╭─ The records

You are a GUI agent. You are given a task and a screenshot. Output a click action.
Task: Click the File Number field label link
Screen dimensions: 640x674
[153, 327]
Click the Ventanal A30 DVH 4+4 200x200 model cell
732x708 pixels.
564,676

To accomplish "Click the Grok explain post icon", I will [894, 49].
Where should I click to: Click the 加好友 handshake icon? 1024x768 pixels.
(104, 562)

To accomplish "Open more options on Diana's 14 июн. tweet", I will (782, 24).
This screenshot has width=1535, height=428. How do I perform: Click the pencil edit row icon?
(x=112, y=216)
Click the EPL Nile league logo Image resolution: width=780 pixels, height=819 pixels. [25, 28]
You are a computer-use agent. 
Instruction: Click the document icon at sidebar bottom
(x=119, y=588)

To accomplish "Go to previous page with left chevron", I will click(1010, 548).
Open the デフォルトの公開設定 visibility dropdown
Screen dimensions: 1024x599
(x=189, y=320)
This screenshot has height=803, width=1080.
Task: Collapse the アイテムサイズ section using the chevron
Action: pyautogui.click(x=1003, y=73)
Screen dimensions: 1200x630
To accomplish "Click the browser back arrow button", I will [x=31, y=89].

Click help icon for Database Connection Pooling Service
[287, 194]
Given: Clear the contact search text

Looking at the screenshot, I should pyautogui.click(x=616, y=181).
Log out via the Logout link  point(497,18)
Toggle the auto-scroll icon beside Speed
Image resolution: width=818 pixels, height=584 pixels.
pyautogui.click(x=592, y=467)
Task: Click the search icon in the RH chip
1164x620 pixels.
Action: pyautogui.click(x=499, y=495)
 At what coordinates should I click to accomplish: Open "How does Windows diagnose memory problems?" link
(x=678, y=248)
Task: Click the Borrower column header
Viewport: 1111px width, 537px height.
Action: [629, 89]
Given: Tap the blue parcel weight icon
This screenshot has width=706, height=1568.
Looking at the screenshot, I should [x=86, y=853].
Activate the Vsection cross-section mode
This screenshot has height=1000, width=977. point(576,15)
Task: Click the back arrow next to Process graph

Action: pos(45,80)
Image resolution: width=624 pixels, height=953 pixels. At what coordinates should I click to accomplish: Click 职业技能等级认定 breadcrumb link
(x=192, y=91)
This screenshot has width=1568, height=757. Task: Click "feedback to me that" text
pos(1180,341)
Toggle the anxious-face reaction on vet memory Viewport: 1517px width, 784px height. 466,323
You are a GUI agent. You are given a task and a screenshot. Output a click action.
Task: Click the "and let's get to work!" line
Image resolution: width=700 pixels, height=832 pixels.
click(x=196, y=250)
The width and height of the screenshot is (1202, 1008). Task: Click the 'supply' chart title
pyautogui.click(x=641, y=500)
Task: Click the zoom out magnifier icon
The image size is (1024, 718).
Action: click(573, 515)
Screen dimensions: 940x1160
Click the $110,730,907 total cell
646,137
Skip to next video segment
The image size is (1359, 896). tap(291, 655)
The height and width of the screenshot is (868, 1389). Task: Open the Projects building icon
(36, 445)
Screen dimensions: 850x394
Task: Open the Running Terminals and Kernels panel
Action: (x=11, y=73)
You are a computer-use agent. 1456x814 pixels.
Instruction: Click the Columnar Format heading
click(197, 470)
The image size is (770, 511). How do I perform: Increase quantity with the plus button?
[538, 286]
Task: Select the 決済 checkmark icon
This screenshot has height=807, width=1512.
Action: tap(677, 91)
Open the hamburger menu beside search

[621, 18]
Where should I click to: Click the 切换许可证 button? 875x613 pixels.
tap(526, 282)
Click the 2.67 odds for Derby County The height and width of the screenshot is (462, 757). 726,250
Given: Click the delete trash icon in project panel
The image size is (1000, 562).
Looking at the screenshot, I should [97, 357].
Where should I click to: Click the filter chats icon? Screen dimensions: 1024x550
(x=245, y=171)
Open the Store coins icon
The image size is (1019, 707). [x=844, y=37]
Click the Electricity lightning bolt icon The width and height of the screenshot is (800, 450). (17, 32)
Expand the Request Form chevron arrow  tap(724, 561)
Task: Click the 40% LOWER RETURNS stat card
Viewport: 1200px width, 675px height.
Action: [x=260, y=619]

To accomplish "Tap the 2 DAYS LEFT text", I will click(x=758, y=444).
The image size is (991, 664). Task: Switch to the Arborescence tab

╰─

• **Task to carry out**
Repeat the material from the line containing "Click the Ventanal" to the line containing "Action: pyautogui.click(x=1003, y=73)", including both of those lines, without any changes.

• **The output**
Click the Ventanal A30 DVH 4+4 200x200 model cell
732x708 pixels.
564,676

To accomplish "Click the Grok explain post icon", I will [894, 49].
Where should I click to: Click the 加好友 handshake icon? 1024x768 pixels.
(104, 562)

To accomplish "Open more options on Diana's 14 июн. tweet", I will (782, 24).
This screenshot has width=1535, height=428. How do I perform: Click the pencil edit row icon?
(x=112, y=216)
Click the EPL Nile league logo Image resolution: width=780 pixels, height=819 pixels. [25, 28]
You are a computer-use agent. 
Instruction: Click the document icon at sidebar bottom
(x=119, y=588)

To accomplish "Go to previous page with left chevron", I will click(1010, 548).
Open the デフォルトの公開設定 visibility dropdown
Screen dimensions: 1024x599
(x=189, y=320)
This screenshot has height=803, width=1080.
Task: Collapse the アイテムサイズ section using the chevron
Action: pyautogui.click(x=1003, y=73)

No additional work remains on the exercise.